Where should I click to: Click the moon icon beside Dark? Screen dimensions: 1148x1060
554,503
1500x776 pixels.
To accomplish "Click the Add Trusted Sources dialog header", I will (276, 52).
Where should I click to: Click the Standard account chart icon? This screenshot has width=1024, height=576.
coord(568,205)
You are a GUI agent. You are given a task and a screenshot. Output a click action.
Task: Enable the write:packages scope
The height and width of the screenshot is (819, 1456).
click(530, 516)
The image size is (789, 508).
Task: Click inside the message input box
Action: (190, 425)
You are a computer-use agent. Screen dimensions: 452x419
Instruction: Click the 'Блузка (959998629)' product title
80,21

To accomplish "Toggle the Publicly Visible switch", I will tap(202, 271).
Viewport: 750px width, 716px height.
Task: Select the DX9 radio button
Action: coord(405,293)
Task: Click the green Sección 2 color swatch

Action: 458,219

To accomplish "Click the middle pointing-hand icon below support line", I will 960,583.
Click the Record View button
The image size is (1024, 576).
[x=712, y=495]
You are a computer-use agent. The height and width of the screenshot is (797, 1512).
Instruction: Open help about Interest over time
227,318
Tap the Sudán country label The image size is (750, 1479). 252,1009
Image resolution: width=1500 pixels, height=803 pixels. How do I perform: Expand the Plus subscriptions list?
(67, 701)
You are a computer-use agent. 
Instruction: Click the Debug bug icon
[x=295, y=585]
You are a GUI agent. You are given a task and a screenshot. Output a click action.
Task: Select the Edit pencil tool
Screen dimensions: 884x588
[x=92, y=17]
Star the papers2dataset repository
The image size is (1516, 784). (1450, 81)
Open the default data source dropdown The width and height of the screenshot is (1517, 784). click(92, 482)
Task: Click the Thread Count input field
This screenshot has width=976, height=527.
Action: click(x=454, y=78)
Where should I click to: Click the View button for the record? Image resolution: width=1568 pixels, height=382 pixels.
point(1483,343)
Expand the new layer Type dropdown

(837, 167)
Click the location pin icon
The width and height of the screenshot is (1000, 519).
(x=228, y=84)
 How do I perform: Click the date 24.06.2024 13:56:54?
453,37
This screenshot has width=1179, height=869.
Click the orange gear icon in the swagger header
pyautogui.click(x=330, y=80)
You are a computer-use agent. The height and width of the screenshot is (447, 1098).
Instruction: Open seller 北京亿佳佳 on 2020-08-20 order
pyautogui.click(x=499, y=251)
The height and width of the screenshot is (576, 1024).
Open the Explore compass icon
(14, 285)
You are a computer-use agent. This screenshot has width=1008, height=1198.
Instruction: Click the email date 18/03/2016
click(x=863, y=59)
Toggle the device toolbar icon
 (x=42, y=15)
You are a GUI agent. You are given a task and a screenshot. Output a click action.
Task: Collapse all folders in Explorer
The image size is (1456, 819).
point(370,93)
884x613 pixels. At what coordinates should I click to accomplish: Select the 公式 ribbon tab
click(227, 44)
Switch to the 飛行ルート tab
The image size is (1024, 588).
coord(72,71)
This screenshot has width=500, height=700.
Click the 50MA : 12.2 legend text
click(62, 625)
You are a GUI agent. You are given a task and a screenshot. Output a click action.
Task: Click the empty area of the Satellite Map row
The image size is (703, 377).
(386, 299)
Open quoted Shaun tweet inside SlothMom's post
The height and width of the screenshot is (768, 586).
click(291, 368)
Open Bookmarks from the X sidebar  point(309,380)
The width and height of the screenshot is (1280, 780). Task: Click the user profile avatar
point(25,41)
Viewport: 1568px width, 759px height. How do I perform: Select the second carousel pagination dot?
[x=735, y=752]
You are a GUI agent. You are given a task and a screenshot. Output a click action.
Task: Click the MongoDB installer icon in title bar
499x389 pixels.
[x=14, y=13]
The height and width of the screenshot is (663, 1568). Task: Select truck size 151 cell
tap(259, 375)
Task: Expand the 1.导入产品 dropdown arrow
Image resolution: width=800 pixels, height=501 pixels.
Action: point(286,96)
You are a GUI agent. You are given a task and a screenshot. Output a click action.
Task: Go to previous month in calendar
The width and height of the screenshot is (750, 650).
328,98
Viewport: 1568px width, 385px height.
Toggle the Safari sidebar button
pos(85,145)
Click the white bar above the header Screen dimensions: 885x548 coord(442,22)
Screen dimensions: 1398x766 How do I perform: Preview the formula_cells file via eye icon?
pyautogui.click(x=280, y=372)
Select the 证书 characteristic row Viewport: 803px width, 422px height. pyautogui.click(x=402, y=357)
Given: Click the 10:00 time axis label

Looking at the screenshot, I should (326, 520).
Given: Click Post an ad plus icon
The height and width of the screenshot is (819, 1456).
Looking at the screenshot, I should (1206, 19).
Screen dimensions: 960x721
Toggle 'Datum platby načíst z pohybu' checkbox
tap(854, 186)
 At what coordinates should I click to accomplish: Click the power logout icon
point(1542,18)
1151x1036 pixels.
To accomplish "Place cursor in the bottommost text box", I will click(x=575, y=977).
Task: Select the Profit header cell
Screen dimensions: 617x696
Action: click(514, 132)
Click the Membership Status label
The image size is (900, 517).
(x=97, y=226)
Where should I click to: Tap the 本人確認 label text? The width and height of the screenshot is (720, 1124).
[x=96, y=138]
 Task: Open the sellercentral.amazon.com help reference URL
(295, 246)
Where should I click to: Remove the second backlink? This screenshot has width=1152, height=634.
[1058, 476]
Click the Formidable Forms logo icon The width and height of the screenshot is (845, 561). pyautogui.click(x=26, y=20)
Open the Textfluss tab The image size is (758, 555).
- - - -
__Instruction__:
Select every line of the records above that contains the word "perform", matching case exactly.

__Written solution__:
Image resolution: width=1500 pixels, height=803 pixels. How do I perform: Expand the Plus subscriptions list?
 How do I perform: Click the date 24.06.2024 13:56:54?
Viewport: 1568px width, 759px height. How do I perform: Select the second carousel pagination dot?
Screen dimensions: 1398x766 How do I perform: Preview the formula_cells file via eye icon?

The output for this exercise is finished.